All eyes on COP17 climate talks in South Africa

This blog was written by Jennifer Rennicks, former Senior Director of Policy & Communications at the Southern Alliance for Clean Energy.

Guest Blog | November 30, 2011 | Climate Change

Thousands of world citizens are once again converging in South Africa to take part in an international gathering observed by a global audience. Unlike attendees at last year’s soccer World Cup, it’s a safe bet that negotiators, government officials, activists and observers from 195 countries at the 17th annual climate talks in Durban, South Africa won’t be blowing vuvuzelas during the proceedings. Beyond that prediction, however, it is difficult to discern what progress will be made as negotiators struggle to find common ground in an ongoing effort to craft a global agreement to reduce carbon pollution.

Although world leaders who attended the Earth summit in Rio de Janeiro in 1992 agreed¹ in principle to reduce carbon emissions to mitigate the threats of climate change, negotiators tasked with developing actual agreements that commit nations to actual reductions have had difficult work. A prime example of their challenge was the 1997 Kyoto protocol, the world’s only binding climate agreement. Even though U.S. officials actively negotiated the terms of the treaty at that year’s gathering of the Conference of the Parties (COP), the U.S. Senate failed to ratify the agreement and so it went into force in 2005 without the participation of the (then) world’s largest carbon emitter.

The talks in Durban, officially known as the 17th COP, are critical as we are rapidly running out of time to avert the worst impacts from climate change.  A new IPCC report issued by 200 climate scientists last week confirms that extreme weather events will become the norm as a result of a changing climate.  Additionally, the International Energy Agency issued dire warnings that the world has only five years to take the emissions-cutting measures needed to prevent catastrophic global warming.

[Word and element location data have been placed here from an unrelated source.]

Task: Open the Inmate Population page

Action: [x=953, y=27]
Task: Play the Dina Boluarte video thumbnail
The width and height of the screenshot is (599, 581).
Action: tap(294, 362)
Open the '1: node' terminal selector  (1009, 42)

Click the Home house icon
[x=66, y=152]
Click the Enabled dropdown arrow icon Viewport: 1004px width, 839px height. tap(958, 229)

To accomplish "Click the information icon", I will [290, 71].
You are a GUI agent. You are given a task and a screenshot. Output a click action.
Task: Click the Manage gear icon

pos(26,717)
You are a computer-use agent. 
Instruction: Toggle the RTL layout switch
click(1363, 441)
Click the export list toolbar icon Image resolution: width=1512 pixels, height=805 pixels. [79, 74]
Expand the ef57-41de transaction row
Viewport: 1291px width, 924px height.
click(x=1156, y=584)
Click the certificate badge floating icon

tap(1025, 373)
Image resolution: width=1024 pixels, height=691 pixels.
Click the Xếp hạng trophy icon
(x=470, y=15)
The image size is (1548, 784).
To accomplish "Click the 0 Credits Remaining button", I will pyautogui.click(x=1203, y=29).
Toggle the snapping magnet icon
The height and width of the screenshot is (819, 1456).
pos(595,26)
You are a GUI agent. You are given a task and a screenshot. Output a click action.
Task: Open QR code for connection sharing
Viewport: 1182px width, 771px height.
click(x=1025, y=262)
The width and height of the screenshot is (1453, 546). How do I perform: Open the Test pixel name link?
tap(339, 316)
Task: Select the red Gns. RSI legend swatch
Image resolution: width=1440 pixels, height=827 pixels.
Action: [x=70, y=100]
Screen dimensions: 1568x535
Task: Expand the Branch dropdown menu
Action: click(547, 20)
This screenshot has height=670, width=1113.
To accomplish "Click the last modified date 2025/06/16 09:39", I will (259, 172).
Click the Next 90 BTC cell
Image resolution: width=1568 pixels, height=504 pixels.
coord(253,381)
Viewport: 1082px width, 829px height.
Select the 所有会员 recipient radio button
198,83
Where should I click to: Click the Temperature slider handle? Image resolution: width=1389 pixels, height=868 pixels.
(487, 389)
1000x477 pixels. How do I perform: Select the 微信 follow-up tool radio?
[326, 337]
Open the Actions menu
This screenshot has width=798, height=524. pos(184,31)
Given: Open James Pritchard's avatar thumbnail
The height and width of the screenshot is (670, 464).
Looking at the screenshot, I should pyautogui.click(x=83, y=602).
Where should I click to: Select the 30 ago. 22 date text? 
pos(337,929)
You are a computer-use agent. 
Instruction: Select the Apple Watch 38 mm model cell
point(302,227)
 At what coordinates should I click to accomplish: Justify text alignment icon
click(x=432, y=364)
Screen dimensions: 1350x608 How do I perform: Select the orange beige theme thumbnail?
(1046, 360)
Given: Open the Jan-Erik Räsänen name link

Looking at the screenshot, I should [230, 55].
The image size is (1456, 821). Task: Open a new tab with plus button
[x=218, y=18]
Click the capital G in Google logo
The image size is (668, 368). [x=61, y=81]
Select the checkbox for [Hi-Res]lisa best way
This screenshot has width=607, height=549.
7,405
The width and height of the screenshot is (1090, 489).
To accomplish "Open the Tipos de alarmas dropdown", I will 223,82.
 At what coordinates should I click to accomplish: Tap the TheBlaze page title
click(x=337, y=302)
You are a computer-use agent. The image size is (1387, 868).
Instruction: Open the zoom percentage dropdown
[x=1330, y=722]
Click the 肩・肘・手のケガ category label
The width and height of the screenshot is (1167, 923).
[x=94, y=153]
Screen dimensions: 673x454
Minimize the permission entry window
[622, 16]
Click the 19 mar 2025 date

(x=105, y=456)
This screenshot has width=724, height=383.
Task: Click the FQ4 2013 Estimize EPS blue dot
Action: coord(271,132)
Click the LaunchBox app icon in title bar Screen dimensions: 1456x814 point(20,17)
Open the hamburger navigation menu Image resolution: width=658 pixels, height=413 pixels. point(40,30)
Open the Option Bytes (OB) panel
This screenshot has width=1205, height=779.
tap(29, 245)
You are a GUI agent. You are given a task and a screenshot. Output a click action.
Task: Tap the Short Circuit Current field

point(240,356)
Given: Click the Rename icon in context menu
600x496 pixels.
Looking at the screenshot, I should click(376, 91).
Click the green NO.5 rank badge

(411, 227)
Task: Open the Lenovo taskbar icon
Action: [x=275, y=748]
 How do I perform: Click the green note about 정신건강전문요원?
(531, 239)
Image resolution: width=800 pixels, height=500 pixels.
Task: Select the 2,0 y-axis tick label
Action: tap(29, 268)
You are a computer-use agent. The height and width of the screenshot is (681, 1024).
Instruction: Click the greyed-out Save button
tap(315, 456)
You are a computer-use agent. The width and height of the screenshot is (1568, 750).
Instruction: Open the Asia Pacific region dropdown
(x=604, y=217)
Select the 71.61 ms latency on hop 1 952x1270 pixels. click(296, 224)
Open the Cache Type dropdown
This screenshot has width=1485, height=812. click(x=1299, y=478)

A recent attempt to draft one such measure (and replace the expiring Kyoto Protocol) resulted in the non-binding, two-page Copenhagen Accord which acknowledges global temperature rise should be limited to 2C, but failed to include concrete goals to ensure the target is maintained.  This is something akin to offering swimming lessons to a drowning person.

To have a real chance at reducing global emissions and limiting temperature rise to 2C, negotiators in Durban must make progress on climate mitigation, adaptation, technology and finance while taking the first steps towards a legally-binding climate agreement to replace the Kyoto Protocol in the coming years.  A heavy workload by any account and only possible with strong leadership from key countries. By the end of next week, we’ll know whether the U.S. intends to provide that necessary leadership for emissions reduction efforts or simply erect more stumbling blocks along the way.

1 – Note: this agreement was formally recognized as the United Nations Framework Convention on Climate Change (UNFCC).